## Thursday, September 14, 2006

### Implementing geometric algorithms.

Over at bit-player, Brian Hayes has a tale of woe about implementing a geometric algorithm. Not even a complicated one at that, merely an algorithm to check if two line segments intersect. His story is the usual one: general position is a fiction thought up by sadistic geometers (but of course !), and even the simplest of ideas needs many special cases to take of degenerate data.

Apart from being surprised that he didn't have problems with precision (how DO you tell if both endpoints of a line segment are identical), I sympathize with his plight. As anyone who's ever implemented a geometric algorithm will tell you, it's much harder than it seems, and to an extent, the idealized algorithms geometers design can be hard to implement. CGAL and LEDA have made life a lot easier, but robustness and exact computation are still important (if highly uncool) areas of computational geometry.

Categories:

1. Can't agree more! As a freshman, I took a Pascal programming course and for the final project, we had to implement an nlog(n) polygon triangulation algorithm (the one in Chapter 3 of de Berg et al). I remember it was supposed to work only for reasonably bounded integer coordinates. Still I found it MUCH more tricky than what I originally thought after reading the chapter. Seems that only after doing at least one "hands-on" project can one really appreciate how life gets easier in the fictional "general position " world!

Posted by Mahdi

2. While geometric algorithms of course have their own special challenges, in general implementing algorithms is hard. Even simple algorithms can be hard once you start scaling up your inputs (so you have to worry about space), or you have to cover special cases that are swept under the rug in the analysis (which isn't just an issue for geometric algorithms!).

In my undergraduate Algorithms/Data Structures class, I have 5 "pen and paper" assignments (which sometimes include some small programming bits) and 3 programming assignments. I'm always surprised that programming assignments are uncommon in similar standard classes. I understand the common view that other classes are supposed to teach them programming, and we as theorists feel it is our duty to teach these students mathematical, theoretical thinking. But I think most students gain a much better understanding and appreciation of theory by trying to code some algorithms, and perhaps we're doing them -- and, in the long run, ourselves -- a disservice by not including some programming in the standard undergraduate theory courses.

Posted by Michael Mitzenmacher

3. On the one hand, I agree. Programming assignments help tease out the subtleties in many algorithms. But there are two things I worry about:

1. There is often a fair amount of effort involved in going from an algorithm to efficient code. It is clearly important to understand the flow of "conceptualization - algorithm design/analysis - implementation - modification -" and so on.
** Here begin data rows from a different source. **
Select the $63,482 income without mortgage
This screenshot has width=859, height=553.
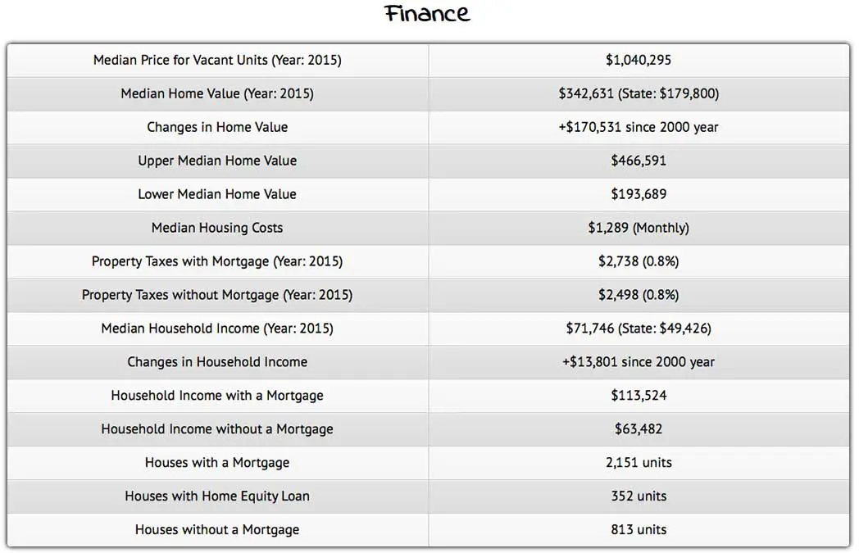coord(639,429)
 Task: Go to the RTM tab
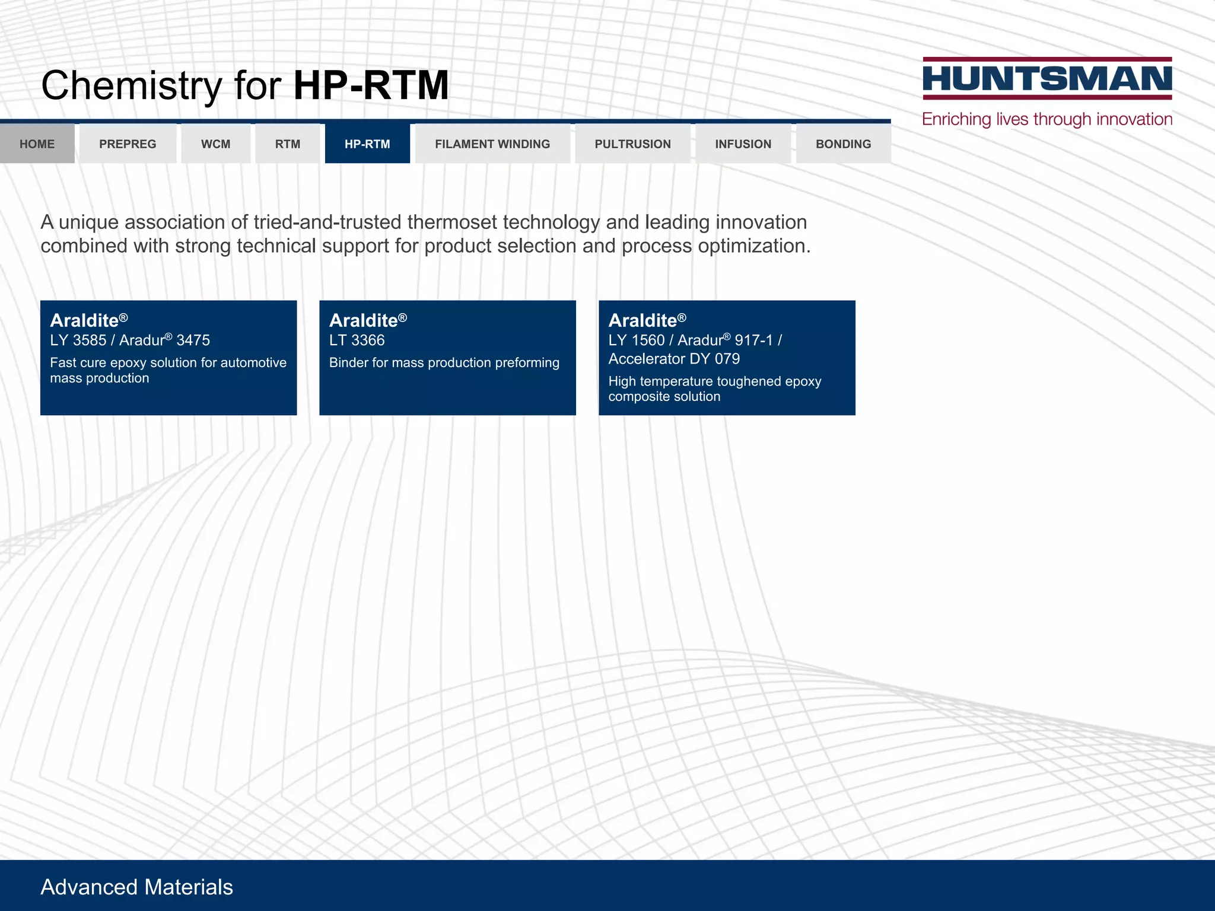(x=287, y=144)
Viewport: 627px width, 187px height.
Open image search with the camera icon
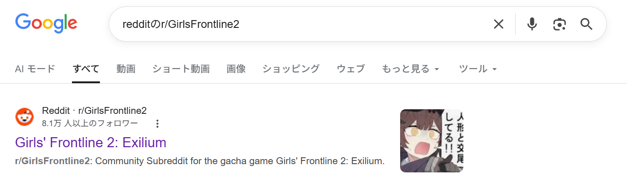pyautogui.click(x=559, y=24)
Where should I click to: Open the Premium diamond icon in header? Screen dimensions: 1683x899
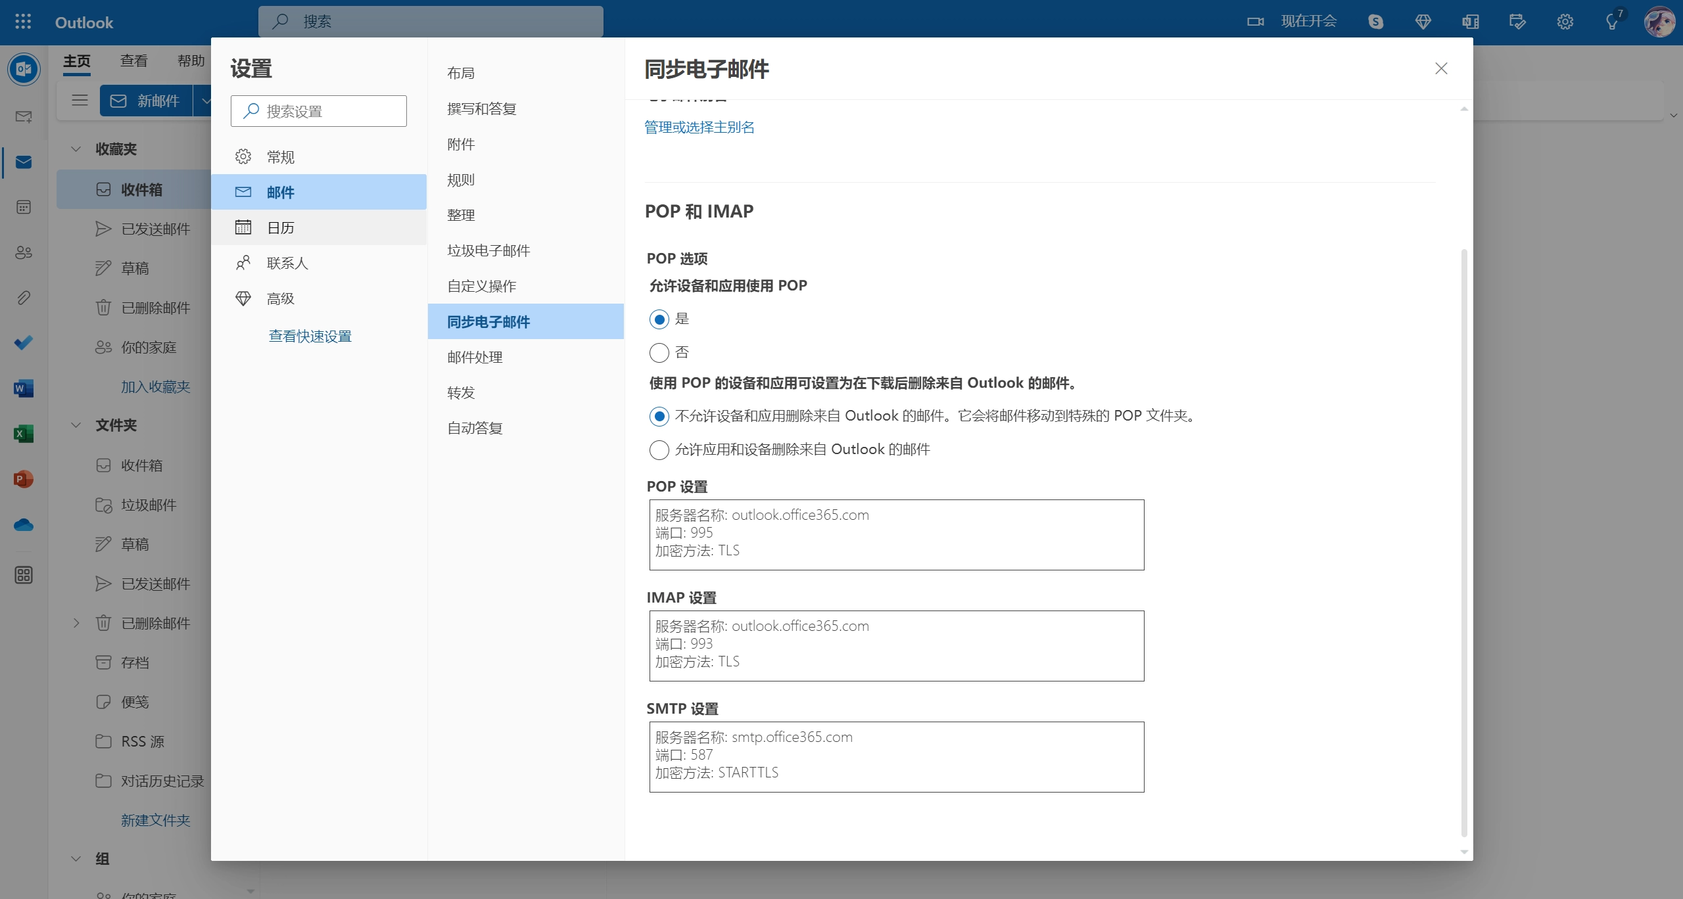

But to what extent does this detract from the course material, which aims (in most algorithms classes) to teach the formal foundations of algorithmic thinking ? To an extent, the difference between probability and statistics comes to mind, in a local way. Statistics draws on the methods of probability theory, but the tools of the trade are geared towards applications (and mathematical statistics shifts back towards probability again). In my mind, algorithms courses are taught from the "probability" point of view, rather than the "statistics" point of view, and it's not clear to me that this is a bad thing.

2. Secondly, I wonder how many faculty who teach algorithms are even competent to guide students in programming assignments. I would not be surprised if many esteemed theoreticians have never written any code in their life !

Posted by Suresh

4. Perhaps the main reason that makes programming assignments uncommon is the amount of effort needed for grading them, considering the fact that algorithms classes are often big ones. Reading individual source codes, compiling and running the code to see if it works properly is infeasible. On the other hand, automated procedures for grading are in many cases unreliable. Judging can be automated in situations like ACM programming contests, where the only measure of correctness is producing the right answer in (say) less than a minute. For programming projects, even if you force the students to follow a prescribed I/O format and test the algorithm for correctness on a few random instances, you will never know whether what being implemented is the right algorithm, without actually reading the code. If you're expecting them to implement, say, heap sort, how do you want to differentiate that with quick sort, or even bubble sort? (This problem can be significantly ruled out if the assignment only describes an algorithmic problem for which any efficient algorithm is accepted). Things get even more difficult if space efficiency and the choice of data structures are also being considered, cheating is to be detected, etc.

Posted by Mahdi

5. Suresh,

Perhaps I am just being disagreeable, but I think your worries actually give a great deal of support for my argument.

"It is clearly important to understand the flow of "conceptualization - algorithm design/analysis - implementation - modification -" and so on.  "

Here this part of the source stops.